Rust - 泛型类型的泛型到 vec

Question

I need to create a Vec like this code :

use serde::{Serialize, Deserialize};
trait TPlugin<'a, Config> where Config : Serialize + Deserialize<'a> {}

#[derive(Serialize, Deserialize)]
struct MyConfig {}

struct MyPlugin1 {
  conf: MyConfig,
}
impl TPlugin<MyConfig> for MyPlugin1 {}
impl MyPlugin1 {
  pub fn new() -> MyConfig1 {
    MyConfig1{}
  }
}

fn main() {
  let my_vec: Vec<Box<dyn TPlugin<????>>> = Vec::new();
  my_vec.push(MyConfig1::new());
  my_vec.push(MyConfig2::new());
}

What is the code that I must add instead of "????"? I've tried Box<dyn Serialize + Deserialize<'a>> but rust tells me "the trait serde::Serialize cannot be made into an object".

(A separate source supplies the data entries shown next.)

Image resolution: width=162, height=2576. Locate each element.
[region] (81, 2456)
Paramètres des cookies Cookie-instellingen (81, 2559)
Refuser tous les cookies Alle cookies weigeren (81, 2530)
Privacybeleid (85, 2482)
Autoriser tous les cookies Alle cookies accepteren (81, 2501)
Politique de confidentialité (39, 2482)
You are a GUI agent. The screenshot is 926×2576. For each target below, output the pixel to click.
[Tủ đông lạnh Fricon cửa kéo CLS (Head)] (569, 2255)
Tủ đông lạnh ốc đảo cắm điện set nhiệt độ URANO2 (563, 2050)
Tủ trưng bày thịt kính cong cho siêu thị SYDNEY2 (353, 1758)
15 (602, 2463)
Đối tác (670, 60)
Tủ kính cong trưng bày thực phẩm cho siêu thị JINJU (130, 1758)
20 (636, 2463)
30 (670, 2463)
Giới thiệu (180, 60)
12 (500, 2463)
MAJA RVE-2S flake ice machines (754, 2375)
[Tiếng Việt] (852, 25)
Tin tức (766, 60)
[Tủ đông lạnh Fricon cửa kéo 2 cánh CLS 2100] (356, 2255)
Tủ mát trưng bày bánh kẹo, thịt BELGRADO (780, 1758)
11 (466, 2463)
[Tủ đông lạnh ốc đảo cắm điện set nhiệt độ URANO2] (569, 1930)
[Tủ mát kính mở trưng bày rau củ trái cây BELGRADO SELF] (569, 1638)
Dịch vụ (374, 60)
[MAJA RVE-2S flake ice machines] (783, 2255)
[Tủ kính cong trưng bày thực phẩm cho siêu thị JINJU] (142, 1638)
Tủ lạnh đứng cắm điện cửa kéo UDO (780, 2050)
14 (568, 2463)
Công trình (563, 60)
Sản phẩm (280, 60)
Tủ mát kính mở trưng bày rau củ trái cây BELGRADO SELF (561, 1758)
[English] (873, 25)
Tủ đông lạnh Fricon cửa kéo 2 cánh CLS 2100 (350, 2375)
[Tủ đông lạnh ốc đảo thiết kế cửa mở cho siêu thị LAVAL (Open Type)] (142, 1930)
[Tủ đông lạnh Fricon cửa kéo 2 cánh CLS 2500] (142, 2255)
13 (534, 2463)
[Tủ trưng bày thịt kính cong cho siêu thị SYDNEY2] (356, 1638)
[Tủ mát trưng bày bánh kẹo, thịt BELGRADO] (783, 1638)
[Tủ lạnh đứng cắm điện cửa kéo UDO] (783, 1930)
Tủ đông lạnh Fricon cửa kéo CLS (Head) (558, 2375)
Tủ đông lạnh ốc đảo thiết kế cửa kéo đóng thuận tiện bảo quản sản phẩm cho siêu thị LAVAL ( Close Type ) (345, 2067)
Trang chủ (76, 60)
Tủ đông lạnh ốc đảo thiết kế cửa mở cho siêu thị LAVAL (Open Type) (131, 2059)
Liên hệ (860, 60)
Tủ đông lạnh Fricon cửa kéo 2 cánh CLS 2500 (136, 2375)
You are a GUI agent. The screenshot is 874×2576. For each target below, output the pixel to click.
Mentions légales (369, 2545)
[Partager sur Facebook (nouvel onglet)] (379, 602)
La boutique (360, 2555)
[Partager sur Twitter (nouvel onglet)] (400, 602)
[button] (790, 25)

I'm newbie on rust, so generics are obscure for me, like lifetimes. I'm from Java/Typescript. In Java/Typescript I write:

let myVec: Vec<TPlugin<?>>;

Regards.

Answer 1

First to focus on the core problem: To have a Vec of heterogenous objects, you must use dynamic dispatch, for example the Box<dyn ...> , which you already used successfully. But then inside you need another dynamic dispatch and this one is not possible. The Box<dyn ...> will end up being a "fat pointer" - one pointer pointing to the data, other pointer pointing to a virtual table for that type. Virtual table is generated by the compiler and contains pointer to implementation of every method the type has. And here comes the problem, look at the Serialize trait:

pub trait Serialize {
    fn serialize<S>(&self, serializer: S) -> Result<S::Ok, S::Error>
    where S: Serializer;
}

It has one method serialize , but this method is generic over Serializer . So really there is not one method, but "infinite" amount of methods, one for each possible Serializer . The compiler is not able to make virtual table for that, so Serializer can not be made into an (trait) object.

I would suggest you to define your own trait that describes what you want to do with Config and is object safe . Perhaps methods for saving and loading with a specific Serializer , toml for example?